Confusion prevailed in the state academic circles on Tuesday over reports claiming that the cut-off marks needed for an IIT berth was set to increase to 80 per cent.
Even as the Union HRD minister Kapil Sibal backtracked by evening saying the IITs, and not the ministry, would take a final call on the matter, voices of dissent have started to rise.
“To avoid criticism, the ministry may ask the IITs to take the proposal forward. I think the IITs would say they want the cut-off marks to increase so that students who have done well in board exams join their institutes. This would be the ministry’s way of doing what it intends to do,” said a senior official of the state Joint Entrance Examination Board.
State Higher Education Minister Sudarshan Roychowdhury said the proposal would make matters difficult for students from rural areas.
“The cut-off marks for appearing in an entrance examination cannot be 80 per cent. If we see the kind of students making it to the better universities in the state — JU and BESU — they are the ones with 80 per cent and above marks.

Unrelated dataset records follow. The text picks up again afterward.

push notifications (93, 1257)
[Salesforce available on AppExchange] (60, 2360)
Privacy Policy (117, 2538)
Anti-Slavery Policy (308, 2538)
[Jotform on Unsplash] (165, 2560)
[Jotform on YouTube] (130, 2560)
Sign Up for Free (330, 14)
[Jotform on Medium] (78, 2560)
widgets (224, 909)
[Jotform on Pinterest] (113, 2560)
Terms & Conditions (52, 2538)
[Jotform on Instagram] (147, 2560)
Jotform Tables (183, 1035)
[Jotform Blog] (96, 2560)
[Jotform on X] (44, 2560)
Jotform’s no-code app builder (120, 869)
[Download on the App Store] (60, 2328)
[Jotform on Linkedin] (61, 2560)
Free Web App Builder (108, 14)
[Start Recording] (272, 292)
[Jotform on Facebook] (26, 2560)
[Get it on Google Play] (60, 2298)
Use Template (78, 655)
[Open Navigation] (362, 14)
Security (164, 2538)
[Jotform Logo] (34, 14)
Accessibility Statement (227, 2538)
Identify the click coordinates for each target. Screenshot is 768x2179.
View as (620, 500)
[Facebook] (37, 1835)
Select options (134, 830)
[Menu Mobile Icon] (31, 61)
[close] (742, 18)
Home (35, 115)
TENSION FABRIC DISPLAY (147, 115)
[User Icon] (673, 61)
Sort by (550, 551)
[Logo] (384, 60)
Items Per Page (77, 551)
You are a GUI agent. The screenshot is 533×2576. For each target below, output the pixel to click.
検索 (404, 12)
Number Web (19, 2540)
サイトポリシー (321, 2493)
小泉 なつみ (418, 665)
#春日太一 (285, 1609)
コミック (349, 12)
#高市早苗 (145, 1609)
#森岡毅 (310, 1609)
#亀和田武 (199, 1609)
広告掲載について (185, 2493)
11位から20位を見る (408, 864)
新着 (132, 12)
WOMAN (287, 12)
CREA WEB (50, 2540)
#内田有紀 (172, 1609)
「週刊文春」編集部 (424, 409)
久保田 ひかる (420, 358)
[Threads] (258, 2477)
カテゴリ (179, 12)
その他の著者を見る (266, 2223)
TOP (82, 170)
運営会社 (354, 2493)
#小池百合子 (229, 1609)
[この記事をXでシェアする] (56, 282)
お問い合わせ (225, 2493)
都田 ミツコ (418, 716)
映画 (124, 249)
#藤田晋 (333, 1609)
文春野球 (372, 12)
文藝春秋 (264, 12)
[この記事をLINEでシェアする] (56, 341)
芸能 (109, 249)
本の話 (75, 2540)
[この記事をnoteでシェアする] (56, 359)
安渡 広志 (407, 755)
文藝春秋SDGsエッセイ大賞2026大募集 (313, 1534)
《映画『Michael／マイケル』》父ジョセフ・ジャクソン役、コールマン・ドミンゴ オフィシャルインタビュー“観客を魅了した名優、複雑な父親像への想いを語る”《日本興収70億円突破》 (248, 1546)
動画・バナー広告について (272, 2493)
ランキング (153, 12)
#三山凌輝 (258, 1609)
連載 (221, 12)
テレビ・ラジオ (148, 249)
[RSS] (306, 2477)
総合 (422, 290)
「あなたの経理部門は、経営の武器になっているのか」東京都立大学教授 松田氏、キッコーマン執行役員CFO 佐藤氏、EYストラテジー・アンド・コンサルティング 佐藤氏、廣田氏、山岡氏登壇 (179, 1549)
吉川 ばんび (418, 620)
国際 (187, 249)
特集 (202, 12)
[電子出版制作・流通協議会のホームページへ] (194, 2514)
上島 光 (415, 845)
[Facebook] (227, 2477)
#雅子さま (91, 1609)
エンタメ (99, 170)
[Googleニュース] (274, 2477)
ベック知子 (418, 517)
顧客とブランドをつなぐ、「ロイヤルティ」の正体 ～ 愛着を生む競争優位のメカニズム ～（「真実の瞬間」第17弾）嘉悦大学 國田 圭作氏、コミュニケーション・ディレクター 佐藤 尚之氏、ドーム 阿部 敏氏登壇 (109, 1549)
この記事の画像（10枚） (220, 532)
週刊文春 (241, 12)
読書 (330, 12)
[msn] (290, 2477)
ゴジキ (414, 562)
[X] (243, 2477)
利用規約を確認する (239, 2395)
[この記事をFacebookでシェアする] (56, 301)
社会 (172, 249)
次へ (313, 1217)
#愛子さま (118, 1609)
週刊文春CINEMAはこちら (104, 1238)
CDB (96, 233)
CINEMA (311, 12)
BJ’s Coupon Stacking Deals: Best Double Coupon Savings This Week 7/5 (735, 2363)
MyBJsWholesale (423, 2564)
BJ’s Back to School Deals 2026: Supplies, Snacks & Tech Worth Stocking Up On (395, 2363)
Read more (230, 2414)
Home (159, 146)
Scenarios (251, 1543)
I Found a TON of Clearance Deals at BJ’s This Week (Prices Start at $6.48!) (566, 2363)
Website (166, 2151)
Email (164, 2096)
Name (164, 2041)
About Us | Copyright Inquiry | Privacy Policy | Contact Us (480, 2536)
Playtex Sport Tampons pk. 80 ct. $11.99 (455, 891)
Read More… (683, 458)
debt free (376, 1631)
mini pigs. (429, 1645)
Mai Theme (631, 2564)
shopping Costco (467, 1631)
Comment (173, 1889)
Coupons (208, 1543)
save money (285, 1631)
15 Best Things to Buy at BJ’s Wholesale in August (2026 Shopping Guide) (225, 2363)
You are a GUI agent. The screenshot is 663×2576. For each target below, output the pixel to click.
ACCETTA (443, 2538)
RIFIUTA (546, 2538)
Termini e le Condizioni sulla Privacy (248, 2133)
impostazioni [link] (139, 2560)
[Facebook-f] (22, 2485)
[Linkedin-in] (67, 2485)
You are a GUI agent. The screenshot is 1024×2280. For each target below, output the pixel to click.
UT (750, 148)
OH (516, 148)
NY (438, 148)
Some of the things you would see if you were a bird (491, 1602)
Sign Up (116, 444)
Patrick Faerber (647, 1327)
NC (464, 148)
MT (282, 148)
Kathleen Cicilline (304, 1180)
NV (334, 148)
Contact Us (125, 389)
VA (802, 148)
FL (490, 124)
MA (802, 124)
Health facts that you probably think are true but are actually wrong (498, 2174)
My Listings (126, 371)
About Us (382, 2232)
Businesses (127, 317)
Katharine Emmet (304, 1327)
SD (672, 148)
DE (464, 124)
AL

He said that with the ministry promoting the grading system of evaluation, it would be difficult to compare the 85 per cent marks scored in one board with say 79 per cent marks from another board.
Onkar Sadhan Adhikari, president of the West Bengal Council of Higher Secondary Education, said the ministry’s proposal, aimed at checking the mushrooming of the JEE coaching business, may not be productive.